My parents are both opposed, and my father is particularly upset. I know he will attempt to interfere, but I don't know to what extent, since his bark is sometimes bigger than his bite. My partner is not religious, and he outright told me that I "owe" it to them to carry on a religious family, a comment that burdens me deeply. He has already cornered my partner into one very uncomfortable conversation about how he needs to be "saved" to ever marry me, etc. I think he will attempt another conversation, but this will trap me between my partner and my father because the former is still angry about the first conversation (and has made it clear to me that he will not be having another one, and I think to some extent expects me to referee so as to prevent it) and the latter thinks it is his moral right to have it. Needless to say, my stake in my own life as a young woman is ignored completely in this scenario.
My mind is made up, and I know I need to become my own person. However, I like the feeling of being close to my family and am fearing the loss of that. I feel lucky to have them. I find myself sometimes fantasizing about doing things "their way" just to maintain the harmony I enjoy in my life. It's obvious to me how deeply I crave their approval that I would even consider giving up my beliefs and the person that I love to try to be who they expect. I'm insanely jealous of friends who are getting married with the enthusiastic support of their families.
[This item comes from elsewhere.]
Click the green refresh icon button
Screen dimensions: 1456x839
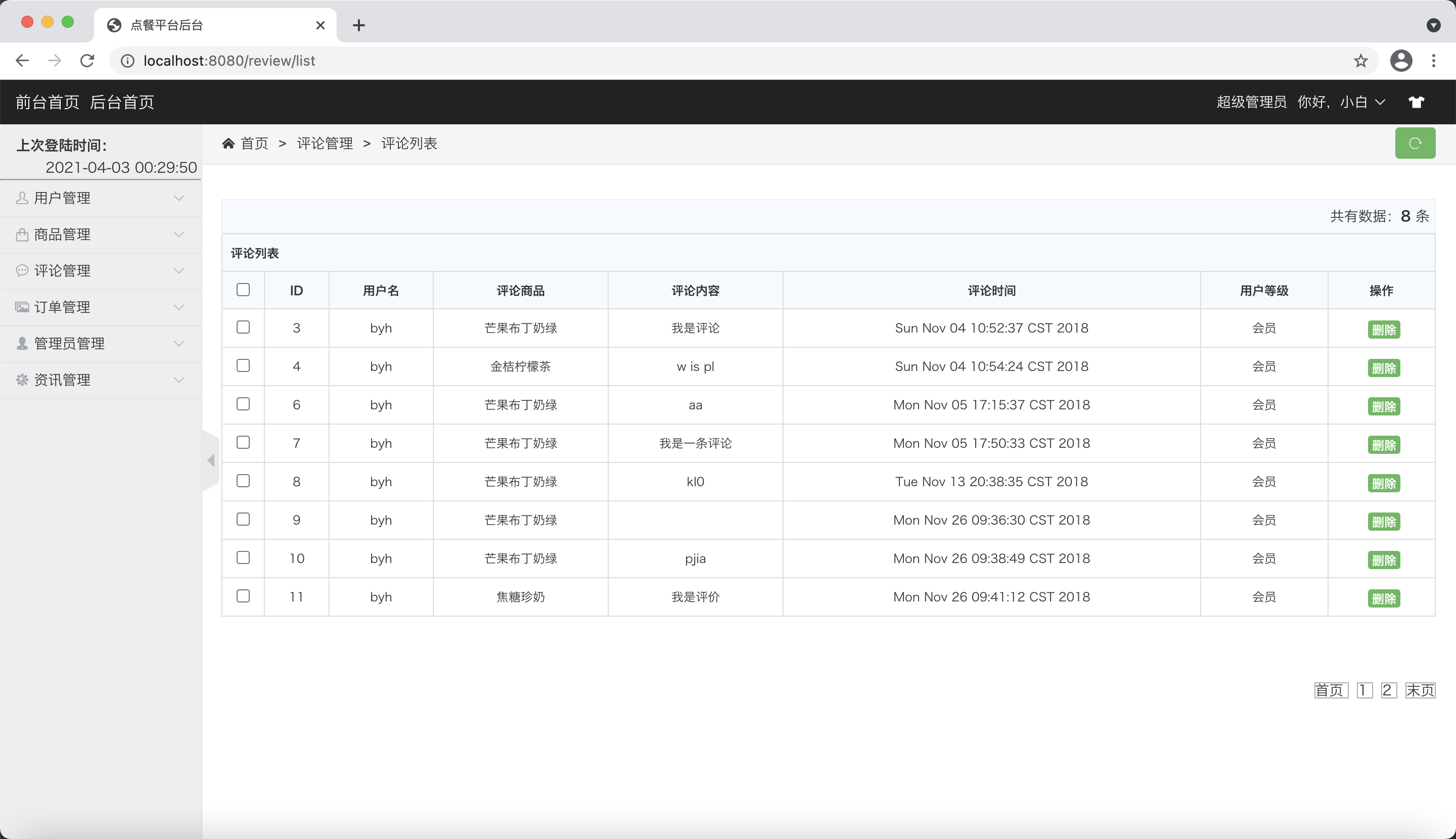click(1415, 143)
I suffer from guilt and often can't identify the source, wondering if I do in fact have a conscience that is telling me it's wrong to live my life the way I want (and I would argue I'm moral and responsible by any reasonable standard), or if it's just social programming I can't escape.
I am grateful to my upbringing because I was loved and I was given a good sense of morality, but I don't feel like I need Jesus to be a good person anymore. Because they are evangelical, there is no way they will understand (or perhaps allow themselves to understand) any way in which I might try to show them that I am not rejecting them by rejecting their religious beliefs.
I need anecdotes from your own lives, words of support, books I should read (I am a prolific reader), and any thoughts on setting boundaries in a way that is respectful and loving (particularly as it relates to the delicate matter of the move-in--they live nearby and I wouldn't lie to them even if they lived half a world away).